Building Containers and Index Tables#

After defining features, create FeatureContainer instances for atoms, residues, and chains. Each container must hold features with matching entry counts.

atom_container = FeatureContainer(
    {"positions": atom_positions, "name": atom_names, "bond": atom_bond},
)

residue_container = FeatureContainer(
    {"id": residue_ids, "name": residue_names},
)

chain_container = FeatureContainer(
    {"id": chain_ids, "entity": chain_entities},
)

Then, create an IndexTable to define hierarchical relationships among atoms, residues, and chains.
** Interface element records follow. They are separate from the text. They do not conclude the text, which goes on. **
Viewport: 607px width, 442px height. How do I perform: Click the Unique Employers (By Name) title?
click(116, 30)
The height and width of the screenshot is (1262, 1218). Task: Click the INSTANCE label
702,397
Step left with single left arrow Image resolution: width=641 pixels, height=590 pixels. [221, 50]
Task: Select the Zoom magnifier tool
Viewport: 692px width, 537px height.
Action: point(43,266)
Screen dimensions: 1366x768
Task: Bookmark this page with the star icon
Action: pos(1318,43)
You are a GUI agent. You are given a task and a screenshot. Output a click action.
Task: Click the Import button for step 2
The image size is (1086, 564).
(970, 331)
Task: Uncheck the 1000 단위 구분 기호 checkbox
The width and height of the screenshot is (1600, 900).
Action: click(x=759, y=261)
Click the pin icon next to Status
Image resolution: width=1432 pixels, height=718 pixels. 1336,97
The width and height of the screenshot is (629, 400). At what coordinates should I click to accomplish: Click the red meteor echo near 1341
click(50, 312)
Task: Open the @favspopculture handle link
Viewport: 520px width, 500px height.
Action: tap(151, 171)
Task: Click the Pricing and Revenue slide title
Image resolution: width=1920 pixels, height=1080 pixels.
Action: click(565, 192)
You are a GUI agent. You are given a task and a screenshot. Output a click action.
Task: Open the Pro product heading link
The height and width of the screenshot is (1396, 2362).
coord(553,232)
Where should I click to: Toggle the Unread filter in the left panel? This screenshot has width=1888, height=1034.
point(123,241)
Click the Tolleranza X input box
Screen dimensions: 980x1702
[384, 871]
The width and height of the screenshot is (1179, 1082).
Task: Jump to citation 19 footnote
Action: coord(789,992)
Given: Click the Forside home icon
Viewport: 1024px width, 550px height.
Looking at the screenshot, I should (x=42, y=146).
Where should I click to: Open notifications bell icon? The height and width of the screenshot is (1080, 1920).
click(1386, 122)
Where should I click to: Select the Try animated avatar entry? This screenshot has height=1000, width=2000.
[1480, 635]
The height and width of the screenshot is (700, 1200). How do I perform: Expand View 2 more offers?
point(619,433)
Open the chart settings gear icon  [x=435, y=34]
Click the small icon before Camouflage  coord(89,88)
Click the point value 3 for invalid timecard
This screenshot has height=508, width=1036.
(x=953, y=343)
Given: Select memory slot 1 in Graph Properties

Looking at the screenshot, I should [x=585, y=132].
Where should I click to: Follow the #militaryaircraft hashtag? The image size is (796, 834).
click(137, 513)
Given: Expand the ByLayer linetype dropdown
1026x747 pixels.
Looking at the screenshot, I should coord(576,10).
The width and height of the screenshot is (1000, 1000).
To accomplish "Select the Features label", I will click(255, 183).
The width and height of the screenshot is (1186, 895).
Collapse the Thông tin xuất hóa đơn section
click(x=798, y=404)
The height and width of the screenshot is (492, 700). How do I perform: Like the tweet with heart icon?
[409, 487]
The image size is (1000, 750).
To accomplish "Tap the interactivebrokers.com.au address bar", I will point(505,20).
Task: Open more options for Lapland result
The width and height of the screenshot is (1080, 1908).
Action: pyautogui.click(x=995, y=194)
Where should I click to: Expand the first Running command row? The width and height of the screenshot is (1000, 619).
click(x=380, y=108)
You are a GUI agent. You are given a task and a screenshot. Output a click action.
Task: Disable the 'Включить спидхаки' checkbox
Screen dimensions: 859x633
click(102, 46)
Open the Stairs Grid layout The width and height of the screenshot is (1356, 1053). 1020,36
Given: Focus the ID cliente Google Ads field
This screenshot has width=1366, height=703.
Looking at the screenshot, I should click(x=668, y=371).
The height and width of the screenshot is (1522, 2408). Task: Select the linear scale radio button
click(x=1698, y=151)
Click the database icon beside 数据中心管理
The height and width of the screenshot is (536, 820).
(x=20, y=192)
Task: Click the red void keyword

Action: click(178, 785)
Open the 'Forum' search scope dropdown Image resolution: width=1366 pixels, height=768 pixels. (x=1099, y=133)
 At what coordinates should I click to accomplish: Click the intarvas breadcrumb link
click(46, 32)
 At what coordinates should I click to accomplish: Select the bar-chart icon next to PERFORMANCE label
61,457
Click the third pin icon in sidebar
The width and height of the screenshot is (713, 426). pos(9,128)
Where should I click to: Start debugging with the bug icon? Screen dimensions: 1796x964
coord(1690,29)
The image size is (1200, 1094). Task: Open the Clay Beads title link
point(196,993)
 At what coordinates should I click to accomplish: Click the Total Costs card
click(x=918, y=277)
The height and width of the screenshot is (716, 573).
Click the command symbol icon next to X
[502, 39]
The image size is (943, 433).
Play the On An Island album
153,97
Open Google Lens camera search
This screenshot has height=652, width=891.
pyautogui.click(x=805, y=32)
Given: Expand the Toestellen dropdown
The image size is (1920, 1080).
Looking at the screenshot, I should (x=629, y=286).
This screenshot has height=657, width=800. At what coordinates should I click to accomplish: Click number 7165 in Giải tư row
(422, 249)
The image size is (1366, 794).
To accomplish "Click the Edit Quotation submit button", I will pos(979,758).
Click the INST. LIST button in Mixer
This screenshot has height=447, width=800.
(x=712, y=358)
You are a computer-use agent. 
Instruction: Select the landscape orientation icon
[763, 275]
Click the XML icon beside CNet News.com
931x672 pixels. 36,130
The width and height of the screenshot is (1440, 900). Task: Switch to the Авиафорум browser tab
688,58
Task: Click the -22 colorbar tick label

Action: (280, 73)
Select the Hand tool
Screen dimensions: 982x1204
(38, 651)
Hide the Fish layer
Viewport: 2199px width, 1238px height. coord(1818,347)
index_table = IndexTable.from_parents(
    atom_to_res=np.array([0, 0, 0, 0, 1, 1, 1, 1, 2, 2, 2, 2]),
    res_to_chain=np.array([0, 0, 0]),
    n_chain=1,  # Optional, can be inferred from res_to_chain if not provided
)

Constructing the BioMol Object#

Finally, instantiate the BioMol object using the feature containers and index table you prepared.

mol = BioMol(
    atom_container=atom_container,
    residue_container=residue_container,
    chain_container=chain_container,
    index_table=index_table,
)

The BioMol class provides unified access at the atom, residue, and chain levels. You can access features with attribute-style syntax (e.g., mol.atoms.positions) or via the get_feature method for explicit retrieval.

mol.atoms.get_feature("positions")
# or
mol.atoms.positions
NodeFeature(value=array([[0. , 0. , 0. ],
       [1.4, 0. , 0. ],
       [1.4, 1.4, 0. ],
       [0. , 1.4, 0. ],
       [2.8, 0. , 0. ],
       [4.2, 0. , 0. ],
       [4.2, 1.4, 0. ],
       [2.8, 1.4, 0. ],
       [5.6, 0. , 0. ],
       [7. , 0. , 0. ],
       [7. , 1.4, 0. ],
       [5.6, 1.4, 0. ]]))
mol.residues.name
NodeFeature(value=array(['ALA', 'GLY', 'ALA'], dtype='<U3'))
mol.chains.id
NodeFeature(value=array(['A'], dtype='<U1'))